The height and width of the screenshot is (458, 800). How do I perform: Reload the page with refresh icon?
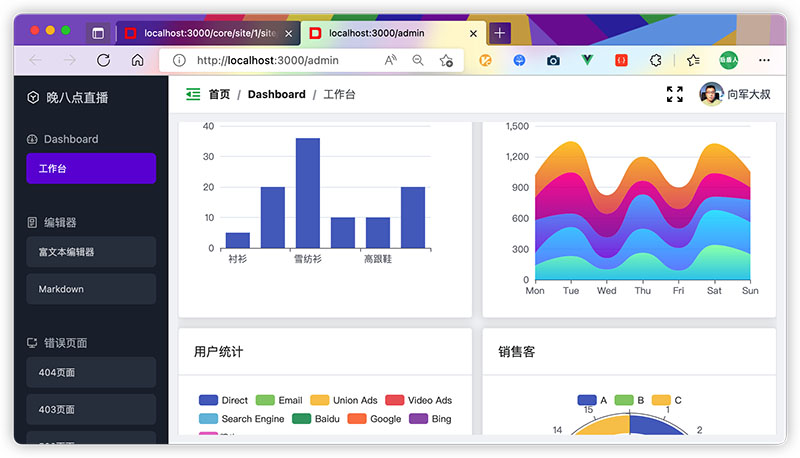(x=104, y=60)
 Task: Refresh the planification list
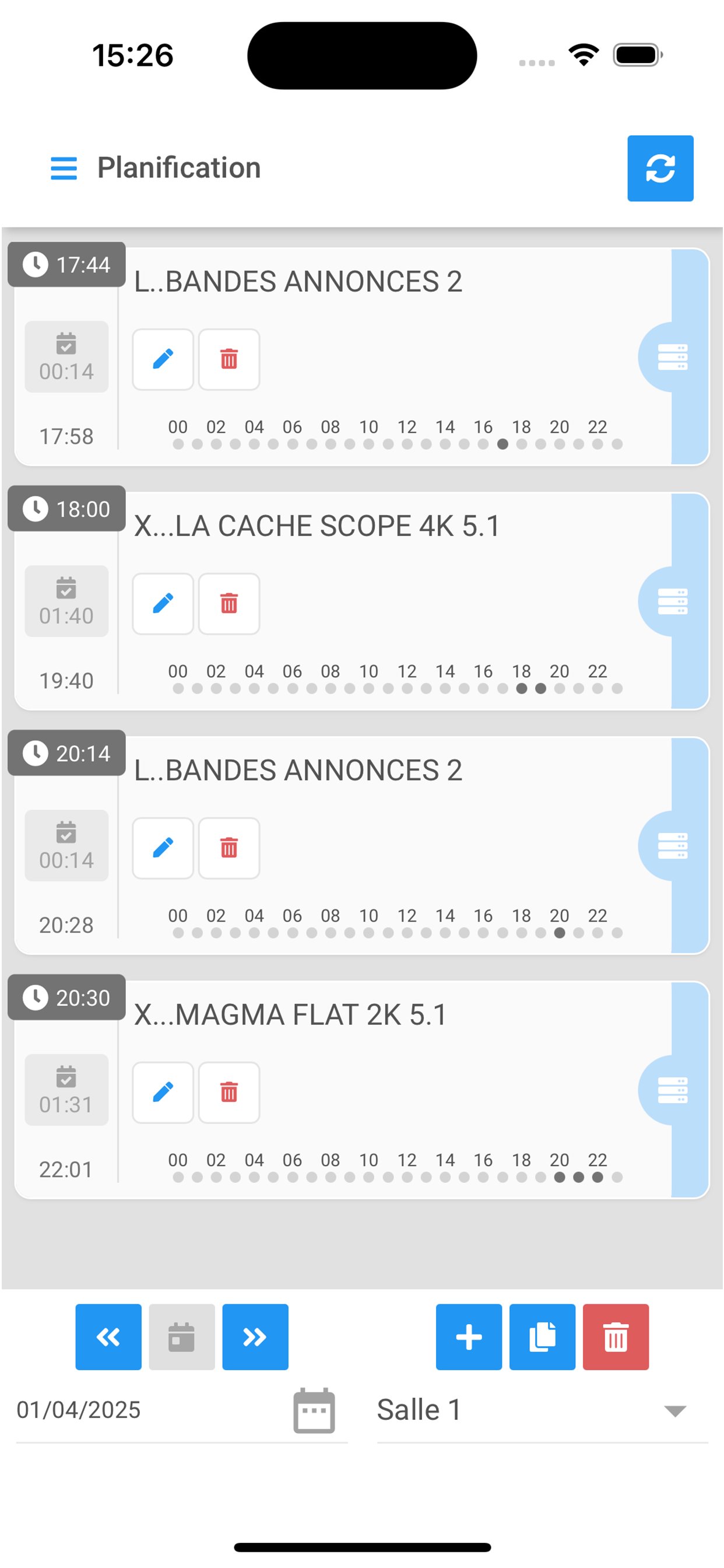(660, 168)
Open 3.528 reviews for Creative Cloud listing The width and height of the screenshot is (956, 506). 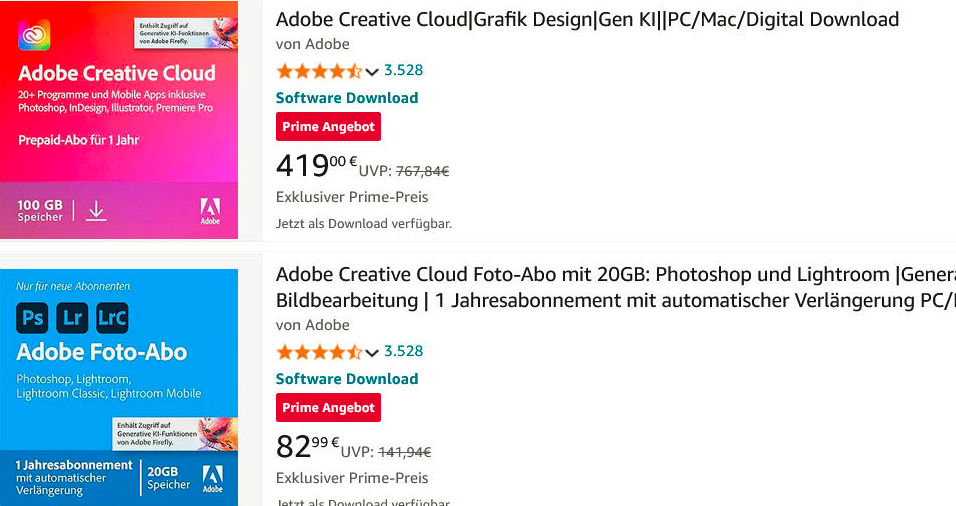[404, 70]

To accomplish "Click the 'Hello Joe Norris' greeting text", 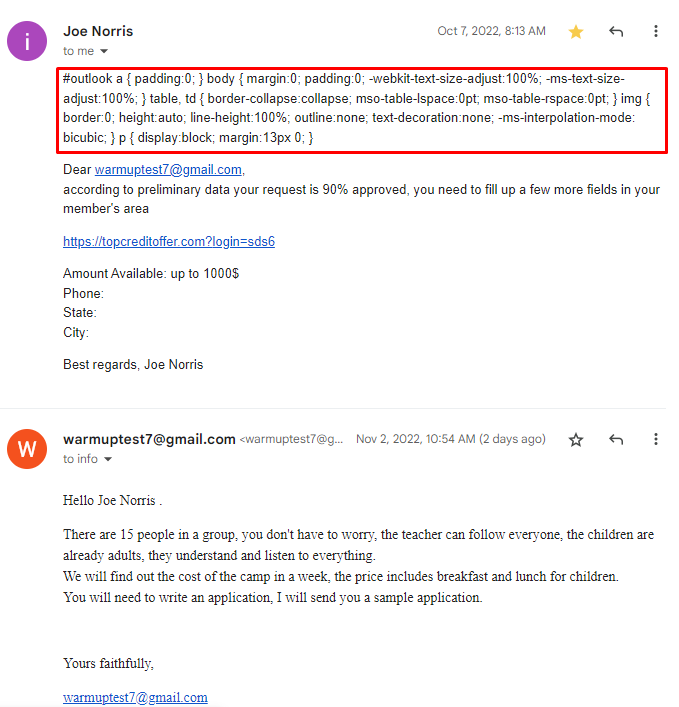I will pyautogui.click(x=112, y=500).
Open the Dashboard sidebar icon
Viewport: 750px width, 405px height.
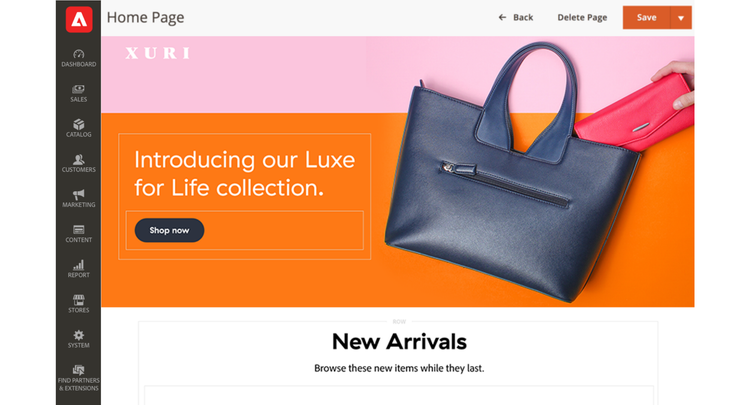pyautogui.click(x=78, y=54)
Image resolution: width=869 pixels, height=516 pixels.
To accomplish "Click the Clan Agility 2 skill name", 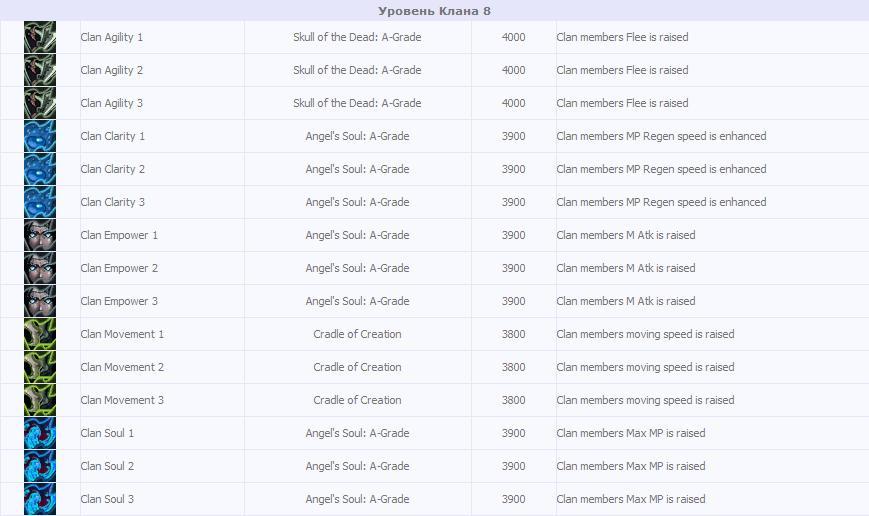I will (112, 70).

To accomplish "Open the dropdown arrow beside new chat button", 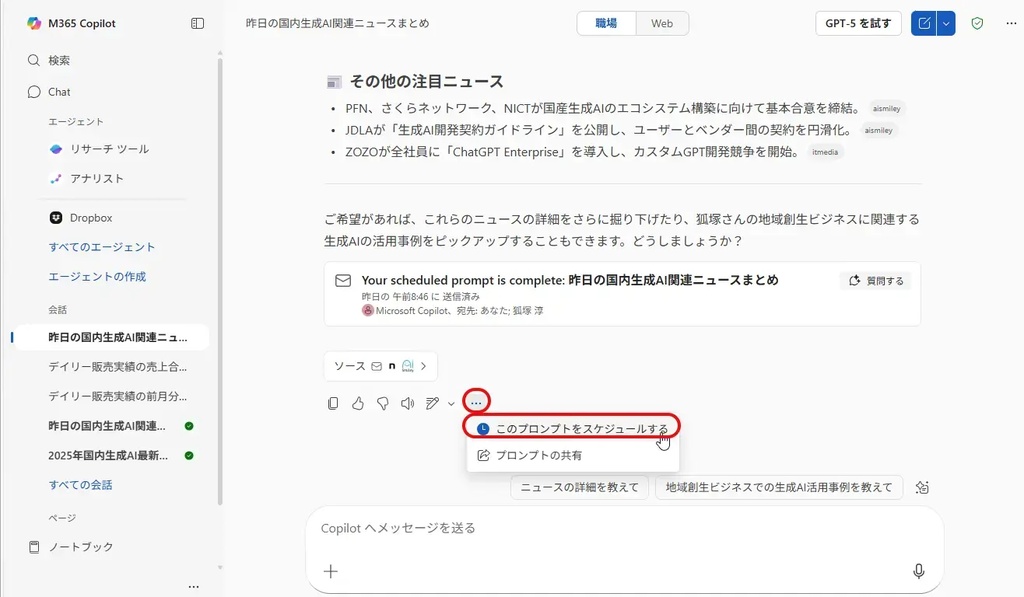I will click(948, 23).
____________________
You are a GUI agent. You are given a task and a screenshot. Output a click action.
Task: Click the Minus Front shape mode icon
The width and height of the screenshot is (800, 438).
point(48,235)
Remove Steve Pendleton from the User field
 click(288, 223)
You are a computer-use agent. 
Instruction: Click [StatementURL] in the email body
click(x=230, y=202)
____________________
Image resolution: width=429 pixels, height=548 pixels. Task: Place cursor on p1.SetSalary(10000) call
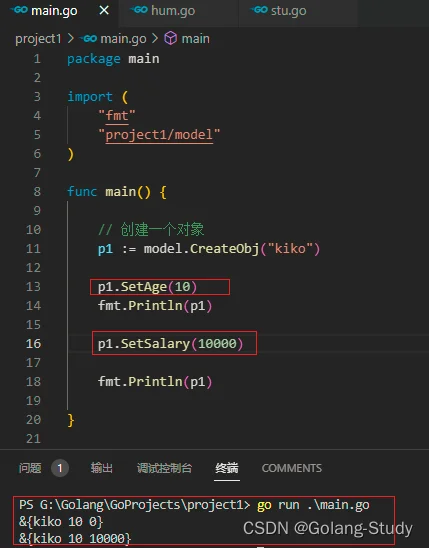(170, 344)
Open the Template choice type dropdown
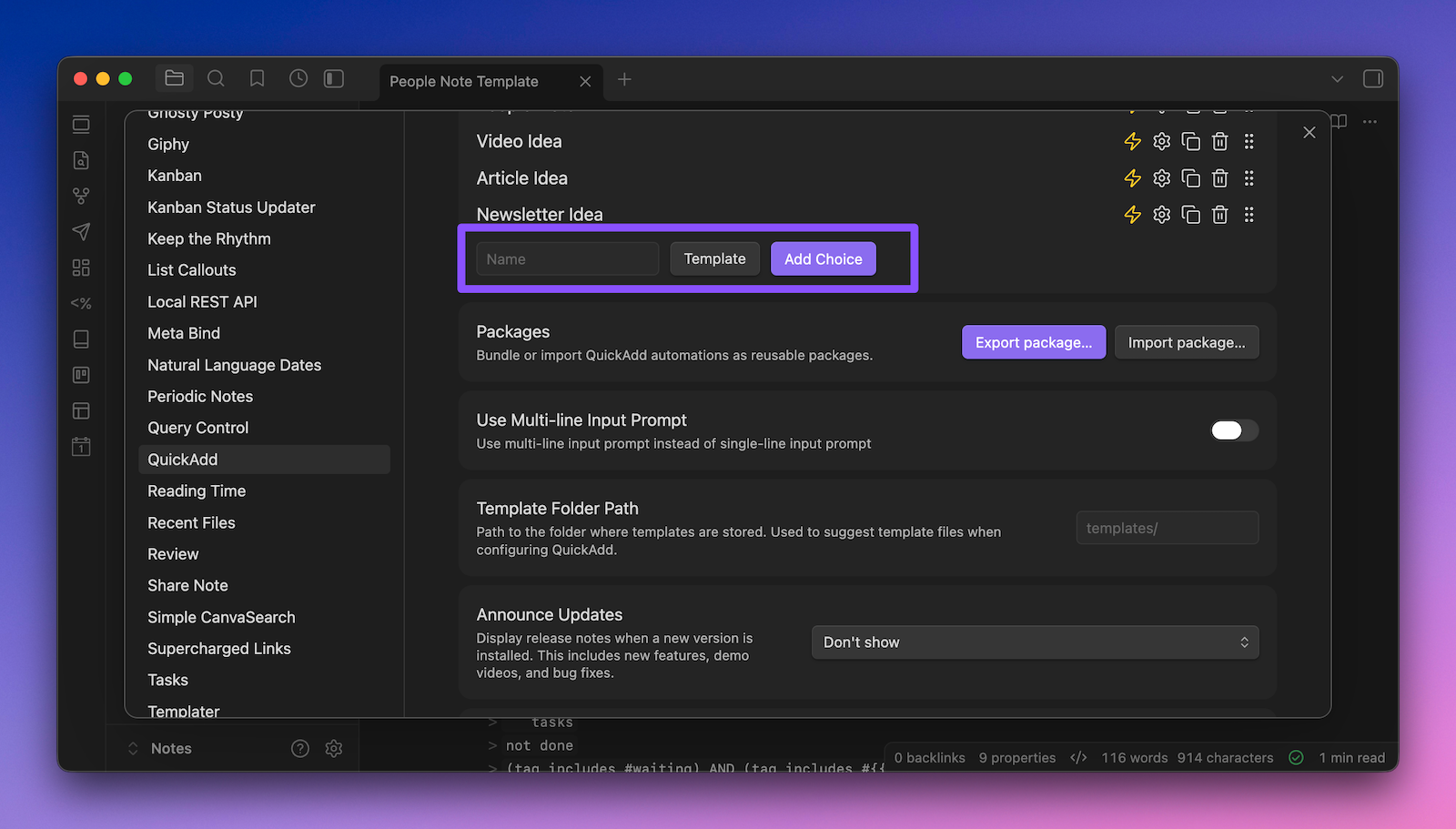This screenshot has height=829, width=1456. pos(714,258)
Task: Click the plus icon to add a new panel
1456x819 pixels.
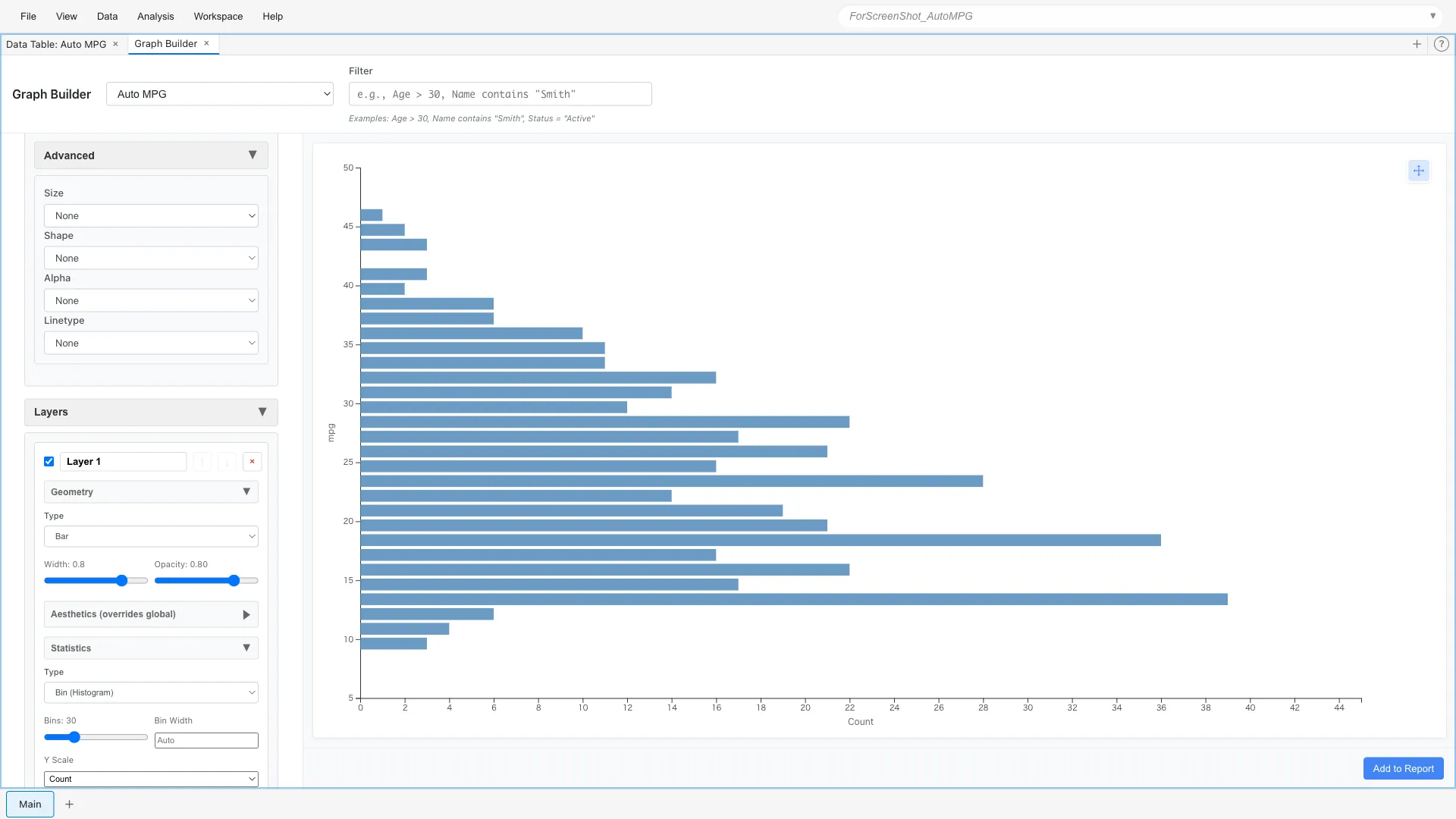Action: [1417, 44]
____________________
Copy the material word for word, from the line with "Remove Steve Pendleton from the User field" up to and including the line with "click(x=230, y=202)".

Remove Steve Pendleton from the User field
 click(288, 223)
You are a computer-use agent. 
Instruction: Click [StatementURL] in the email body
click(x=230, y=202)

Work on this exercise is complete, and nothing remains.